Photo from static2.businessinsider.com
By Andy Liang
Elon Musk plans to have humans on Mars as early as 2022.
On September 27, 2016, Elon Musk, founder of Tesla and SpaceX, hosted an event to announce his plan to have humans on Mars by 2022. He started off the presentation by stating that humanity only has two fundamental paths for the future:
“History is going to bifurcate along two directions. One path is we stay on Earth forever and then there will be some eventual extinction event … The alternative is to become a space bearing civilization and a multi-planet species.”
Musk explains that SpaceX chose Mars because Mercury and Venus were too close to the Sun while the moons of Jupiter and Saturn were too far. Earth’s moon was also a candidate, however, it lacked an atmosphere and was less resource rich than Mars. In addition, one Moon day constituted 28 Earth days while a day on Mars was about 24.7 Earth hours. Musk presented a graph comparing properties of Earth and Mars.
It was clear that Mars was the ideal candidate for interplanetary colonization.
However, the issue of price still remained. Using current methods, a mission to Mars would cost 10 billion US dollars. Musk wanted to reduce the price down so that it would have been equivalent to around 200,000 dollars, the median cost of a house. He was tasked with the challenge of reducing the price by 5 million percent.
Musk introduced the four key aspects to reducing price: full reusability, refilling in orbit, propellant production on Mars and the right propellant.
Refilling in orbit would decrease the weight of the space craft during launch, allowing more people to be sent to Mars at one time. Musk hopes to have around 100 people per trip.
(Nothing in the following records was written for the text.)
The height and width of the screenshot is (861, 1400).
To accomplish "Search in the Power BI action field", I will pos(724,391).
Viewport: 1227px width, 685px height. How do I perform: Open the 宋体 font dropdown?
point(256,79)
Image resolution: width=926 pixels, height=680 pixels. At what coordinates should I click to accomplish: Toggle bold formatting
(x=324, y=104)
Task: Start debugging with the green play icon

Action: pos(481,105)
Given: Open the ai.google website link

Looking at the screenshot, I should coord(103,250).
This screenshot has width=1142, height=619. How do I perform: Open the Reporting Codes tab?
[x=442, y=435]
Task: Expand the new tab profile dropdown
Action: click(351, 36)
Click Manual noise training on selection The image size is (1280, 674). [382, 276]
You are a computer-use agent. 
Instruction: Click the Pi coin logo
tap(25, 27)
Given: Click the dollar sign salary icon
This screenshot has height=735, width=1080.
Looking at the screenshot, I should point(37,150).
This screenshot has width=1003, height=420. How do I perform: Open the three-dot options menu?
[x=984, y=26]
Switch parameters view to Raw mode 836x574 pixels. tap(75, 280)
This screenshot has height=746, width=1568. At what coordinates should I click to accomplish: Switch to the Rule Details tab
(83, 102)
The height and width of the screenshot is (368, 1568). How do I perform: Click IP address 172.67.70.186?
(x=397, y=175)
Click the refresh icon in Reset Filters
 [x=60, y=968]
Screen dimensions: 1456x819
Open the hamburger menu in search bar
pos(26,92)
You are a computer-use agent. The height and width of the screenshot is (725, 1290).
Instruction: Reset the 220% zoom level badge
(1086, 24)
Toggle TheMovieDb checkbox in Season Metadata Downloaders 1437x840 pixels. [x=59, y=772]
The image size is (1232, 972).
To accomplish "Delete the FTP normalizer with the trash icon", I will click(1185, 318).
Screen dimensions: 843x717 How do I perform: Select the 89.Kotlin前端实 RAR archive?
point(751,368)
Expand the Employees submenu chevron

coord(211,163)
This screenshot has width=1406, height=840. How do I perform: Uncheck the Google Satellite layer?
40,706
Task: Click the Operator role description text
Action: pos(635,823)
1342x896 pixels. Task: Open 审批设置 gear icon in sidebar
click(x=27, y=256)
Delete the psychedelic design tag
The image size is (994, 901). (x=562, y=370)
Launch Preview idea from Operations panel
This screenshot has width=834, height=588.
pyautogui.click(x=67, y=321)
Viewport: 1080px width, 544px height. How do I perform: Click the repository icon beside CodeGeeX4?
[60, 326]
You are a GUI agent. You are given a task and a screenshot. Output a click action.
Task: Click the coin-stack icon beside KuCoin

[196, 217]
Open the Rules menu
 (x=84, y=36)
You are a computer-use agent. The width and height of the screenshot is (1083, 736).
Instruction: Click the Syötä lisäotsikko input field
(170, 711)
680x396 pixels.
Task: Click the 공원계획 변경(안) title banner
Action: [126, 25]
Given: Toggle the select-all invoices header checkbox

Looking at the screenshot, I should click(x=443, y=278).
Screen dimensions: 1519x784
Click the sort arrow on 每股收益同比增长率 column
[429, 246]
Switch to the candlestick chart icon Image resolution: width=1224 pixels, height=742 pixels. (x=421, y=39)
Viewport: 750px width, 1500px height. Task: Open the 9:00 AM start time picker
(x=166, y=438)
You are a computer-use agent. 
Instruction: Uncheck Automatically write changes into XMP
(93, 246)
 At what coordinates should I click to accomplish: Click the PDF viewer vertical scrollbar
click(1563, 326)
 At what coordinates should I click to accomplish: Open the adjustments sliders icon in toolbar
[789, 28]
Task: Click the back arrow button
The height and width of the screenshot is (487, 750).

Having a means for propellant production on Mars would allow the space craft to be sent back to Earth for reuse. Musk says that this is feasible because Mars’s carbon dioxide atmosphere and ice water contain the basic ingredients to create methane and oxygen for the propellant that they decided to use: Deep-Cryo Methalox.
Full reusability is going to be the most important aspect among the four. Having a reusable space craft, tanker, and booster would dramatically reduce the cost of transiting to Mars.
Musk presented this animated video to visualize the steps of the Mars missions:
The booster launches and sends the spacecraft into orbit, then detaches and heads back to the launching station where it picks up the propellant tank. It then launches again and sends the tanker to the spacecraft where it refills its fuel in orbit. The booster and tanker both return to Earth while the spacecraft begins its journey to Mars. It deploys solar arrays which generate 200 kilowatts of power. For around 115 days, the craft moves at an average of 100,800 kilometers per hour (62,364 miles per hour) until it reaches Mars where it enters the atmosphere and heats up to 1700 degrees Celsius (3092 degrees Fahrenheit) before landing on the surface.
Musk estimates that it will take 40 – 100 years to have a fully sustaining civilization on Mars and that once Mars has been colonized, it opens up the opportunity to explore other planets and moons.
Musk’s plan is ambitious and detailed, but there still remains a concern: how does SpaceX plan to terraform Mars? Terraforming is the act of transforming a planet so that it is able to support human life. Mars’s atmosphere may have once been able to support life, but currently it is uninhabitable. When asked by Stephen Colbert, Musk proposed that dropping thermonuclear bombs on the ice water on Mars’s poles would release carbon dioxide and create an atmosphere. He later clarified that he wanted to “essentially hav[e] two pulsing suns over the poles.” These suns would be formed by nuclear bombs exploding every couple of seconds above Mars. However, that concept is still currently within the realm of science fiction.
Even with the inconsistency, SpaceX already has funding from a few billionaires and the support of many scientists. If Musk’s plan goes smoothly, we will be seeing people on Mars much sooner than we previously thought.
Although we’re probably going to need a really big telescope.